EXERCISE OBJECTIVE:
Retype the lines from the start through the line containing "The height and width of the screenshot is (556, 963).", copying them exactly.
________________
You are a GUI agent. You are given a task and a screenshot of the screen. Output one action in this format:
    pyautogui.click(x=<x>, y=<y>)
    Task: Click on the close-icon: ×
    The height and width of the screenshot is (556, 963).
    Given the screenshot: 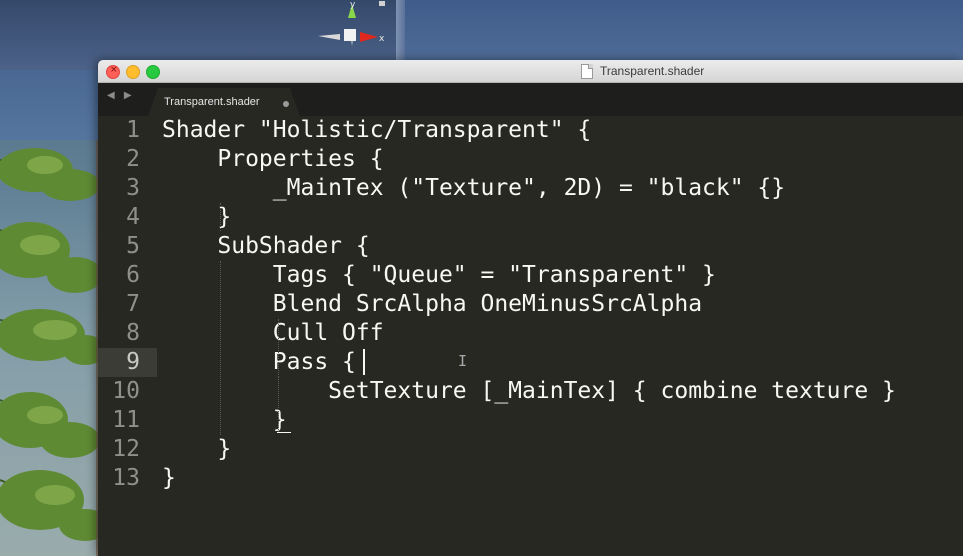 What is the action you would take?
    pyautogui.click(x=114, y=70)
    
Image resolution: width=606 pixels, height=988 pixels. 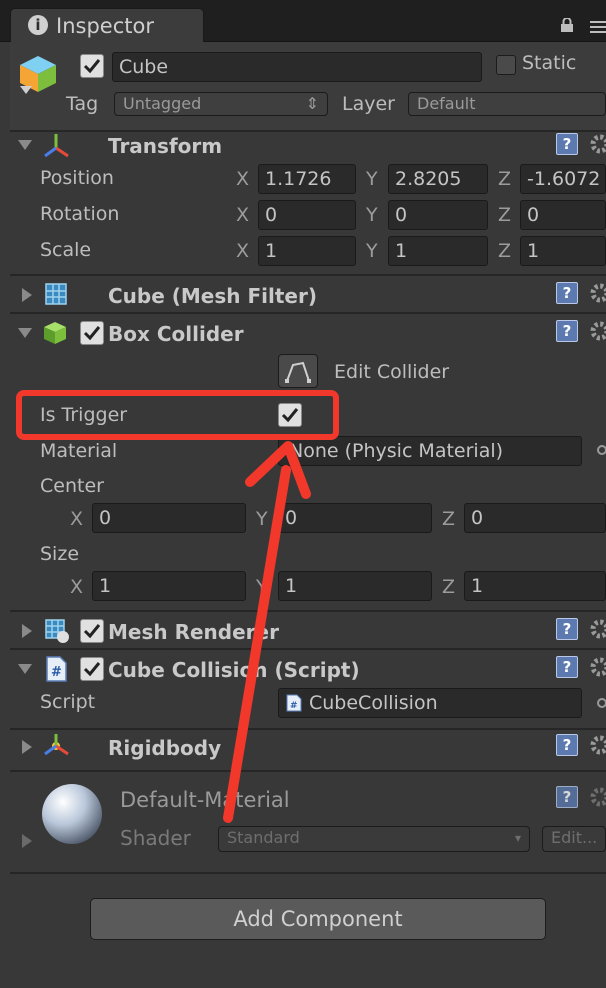 I want to click on layer-value: Default, so click(x=446, y=104).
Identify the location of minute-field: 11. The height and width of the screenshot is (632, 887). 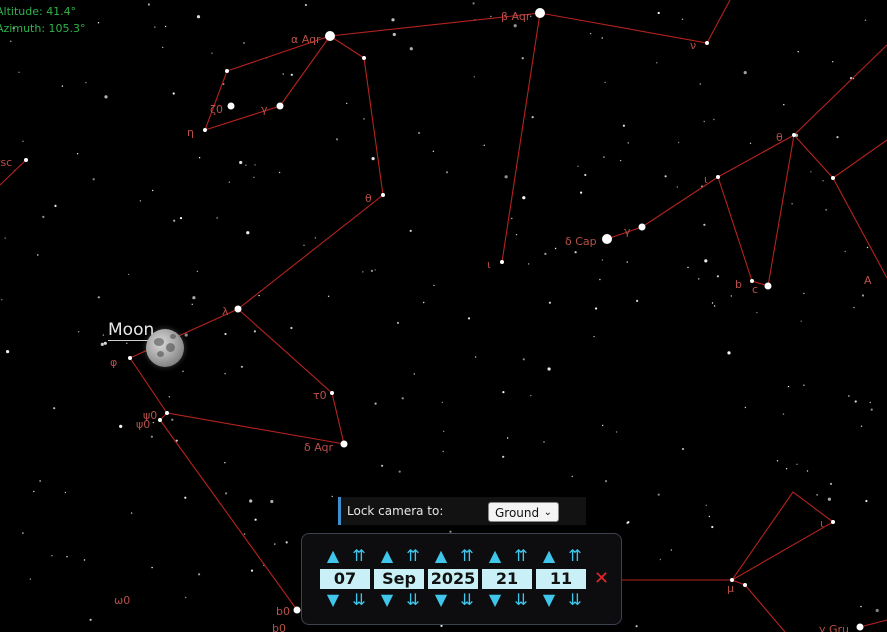
(561, 579).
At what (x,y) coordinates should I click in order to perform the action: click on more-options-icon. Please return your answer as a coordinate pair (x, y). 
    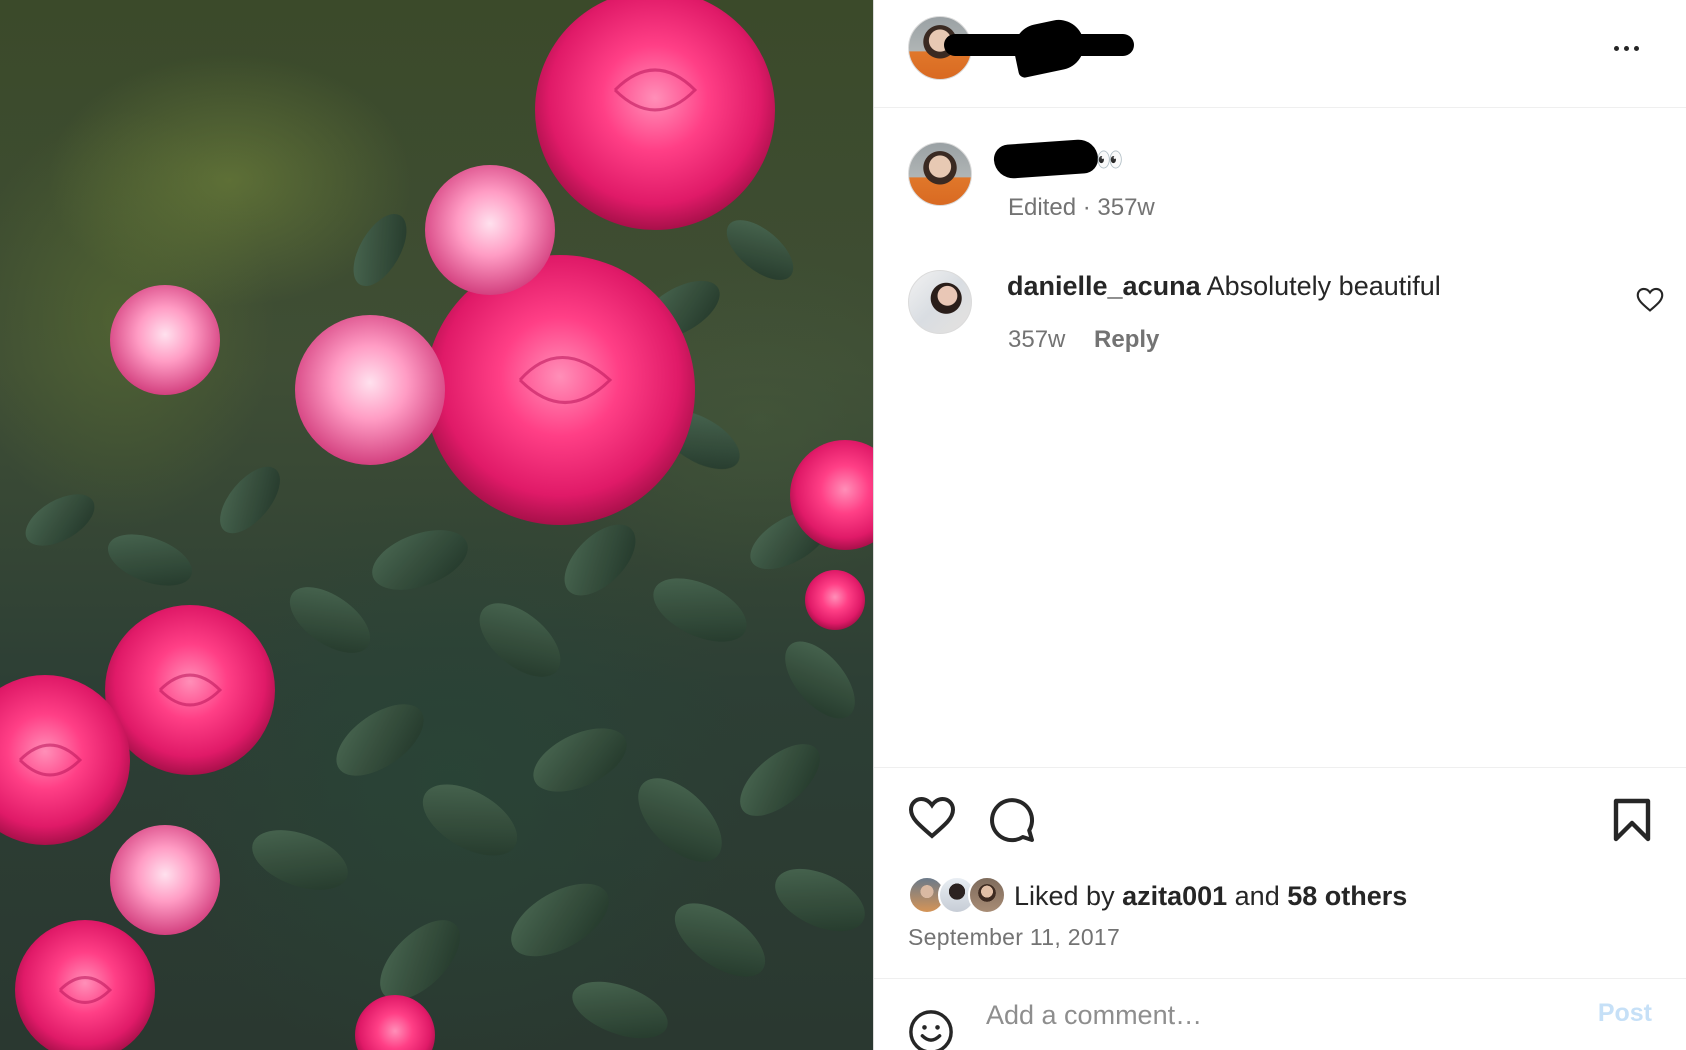
    Looking at the image, I should click on (1626, 48).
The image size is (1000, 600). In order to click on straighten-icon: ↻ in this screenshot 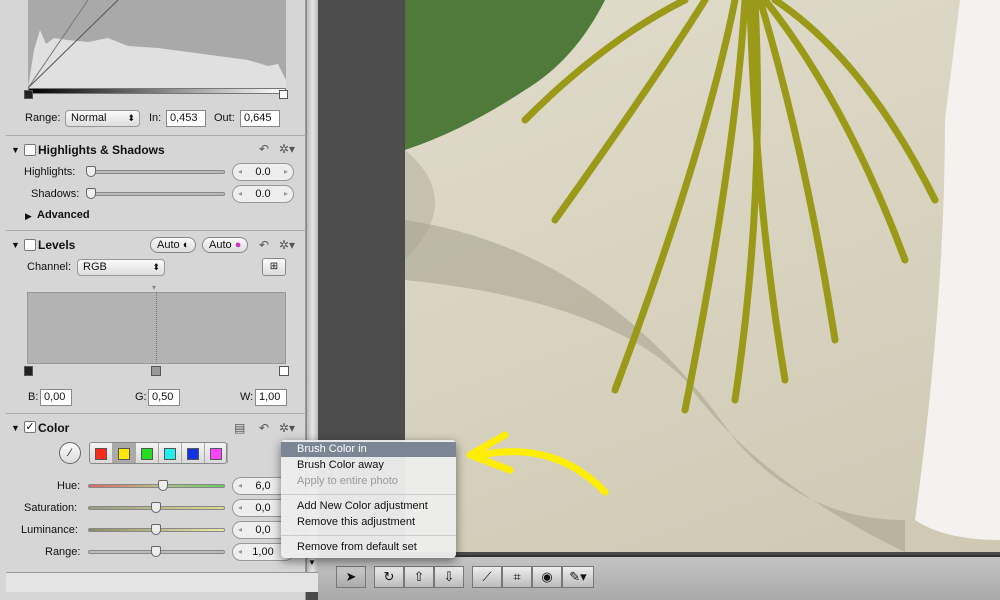, I will do `click(389, 577)`.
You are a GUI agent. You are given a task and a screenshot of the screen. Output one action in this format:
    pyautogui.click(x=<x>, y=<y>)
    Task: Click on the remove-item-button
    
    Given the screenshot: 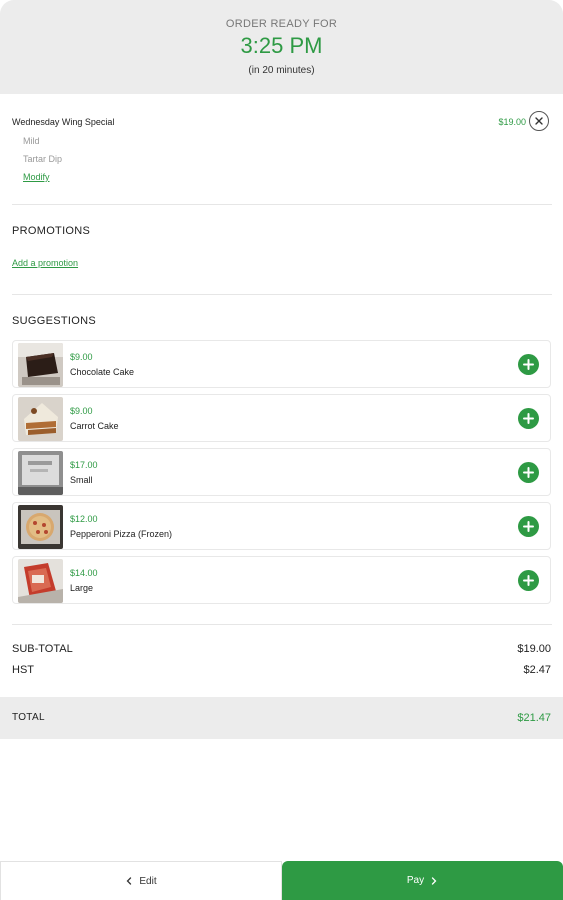 What is the action you would take?
    pyautogui.click(x=539, y=121)
    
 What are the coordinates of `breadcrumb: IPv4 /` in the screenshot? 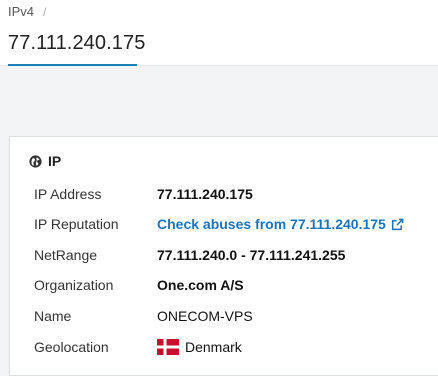 It's located at (27, 12).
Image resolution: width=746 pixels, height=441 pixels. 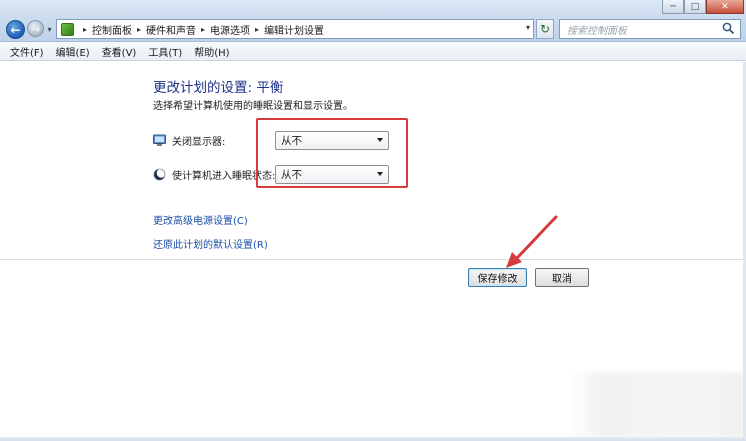 What do you see at coordinates (199, 142) in the screenshot?
I see `display-off-label: 关闭显示器:` at bounding box center [199, 142].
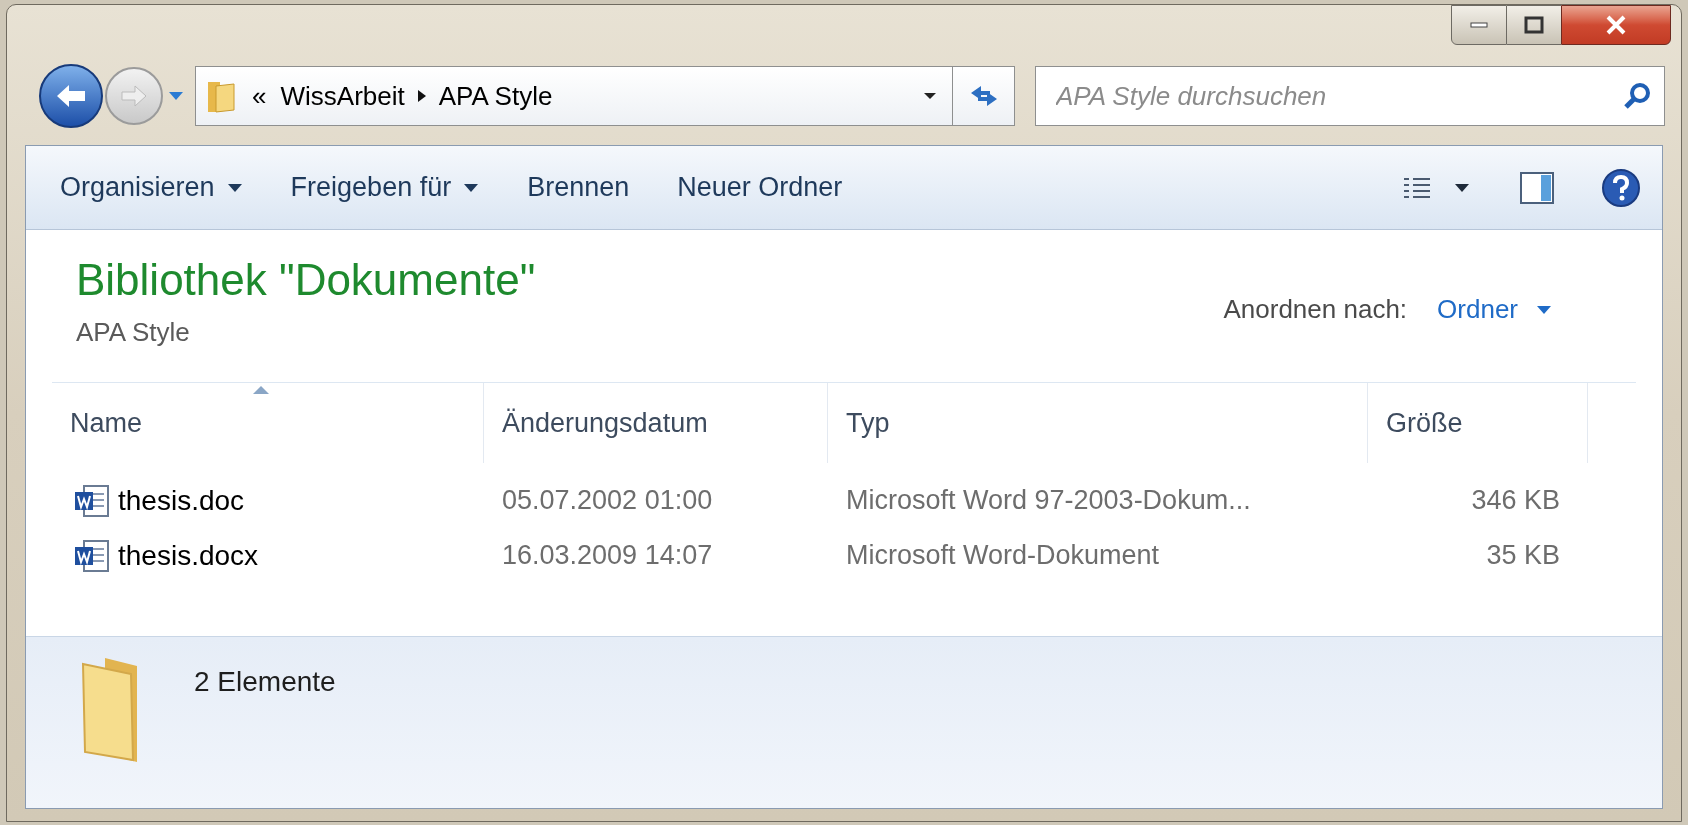  What do you see at coordinates (578, 188) in the screenshot?
I see `toolbar-button: Brennen` at bounding box center [578, 188].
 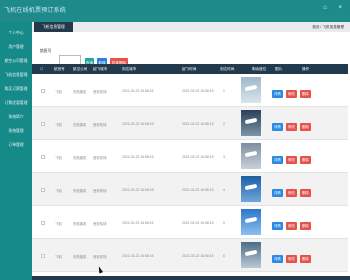 What do you see at coordinates (16, 33) in the screenshot?
I see `sidebar-item-personal-center: 个人中心` at bounding box center [16, 33].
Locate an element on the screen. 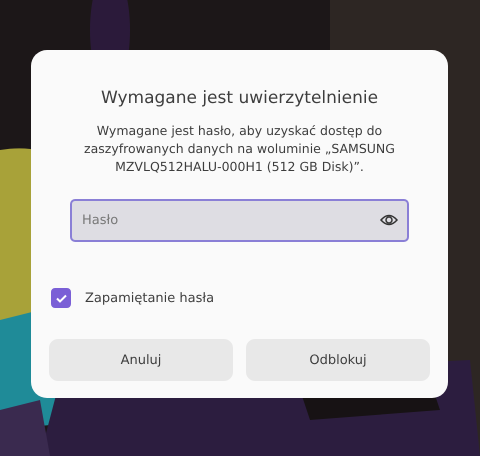 This screenshot has width=480, height=456. password-field: Hasło is located at coordinates (240, 220).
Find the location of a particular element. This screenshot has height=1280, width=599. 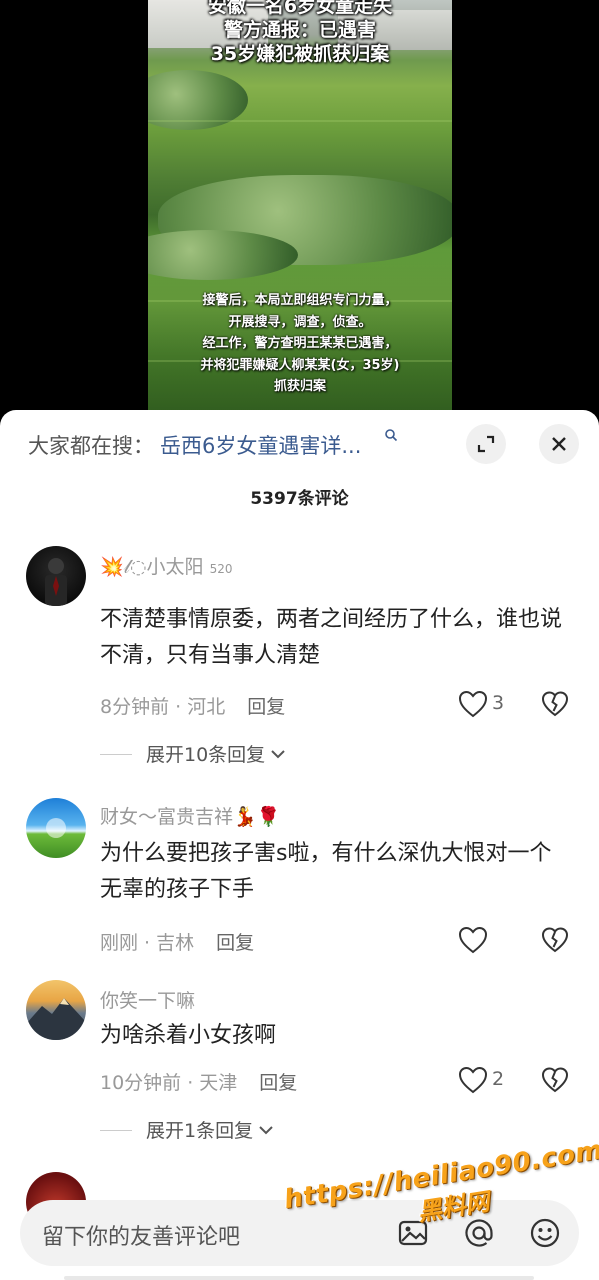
________________
RESPONSE AREA:
You are a GUI agent. You are given a task and a screenshot of the screen. Output one action in this format:
    pyautogui.click(x=<x>, y=<y>)
    Task: Click on the close-icon: ×
    The height and width of the screenshot is (556, 963).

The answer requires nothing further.